GPT-5.4 mini and nano followed on March 17. Mini became the free-tier ChatGPT model, which tells you its quality floor; nano is API-only for volume work. Neither is in benchr's verified figure record with official per-token rates yet, so this review scores only the main model. One more footnote for the timeline: GPT-5.3 Instant, a separate fast ChatGPT default from March 3, is unrelated to this API family despite the neighboring number — OpenAI's naming did nobody favors that month.

Frequently asked

Is GPT-5.4 still worth using after GPT-5.5?

Yes, for a specific shape of work. It costs exactly half of GPT-5.5 and keeps the features that separated it from GPT-5: context up to 1M tokens and built-in computer use at 75% OSWorld-Verified. If you need those but not the flagship's benchmark ceiling, it's the better buy.

What is GPT-5.4 best at?

Professional document work. OpenAI tuned it on real finance workflows (internal investment-banking benchmark: 43.7% with GPT-5, 87.3% with GPT-5.4 Thinking) and launched it alongside ChatGPT for Excel. Computer use is built in, at 75% on OSWorld-Verified against a 72.4% human baseline.

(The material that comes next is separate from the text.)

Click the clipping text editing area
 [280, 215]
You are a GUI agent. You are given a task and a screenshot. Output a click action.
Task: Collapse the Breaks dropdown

What are GPT-5.4's weaknesses?

No official SWE-bench Verified score, so its coding position rests on estimates. The advertised 1M context carries a surcharge above the 272K standard window. And OpenAI's attention moved to GPT-5.5 seven weeks after launch, so expect fewer updates than the flagship gets.

Changelog

  • June 10, 2026 — Published as a deliberate retrospective, three months after the March 5 launch. Pricing and context verified on OpenAI's pricing page; OSWorld, accuracy, and finance figures attributed to OpenAI's launch material; the SWE-bench gap flagged as an honest hole in the record.

References

  1. OpenAI, "Introducing GPT-5.4 mini and nano," openai.com, March 17, 2026.
  2. OpenAI API pricing, openai.com/api/pricing, verified June 10, 2026.
  3. OpenAI, "Introducing ChatGPT for Excel and new financial data integrations," openai.com, March 5, 2026.
  4. OpenAI model release notes, help.openai.com, accessed June 10, 2026.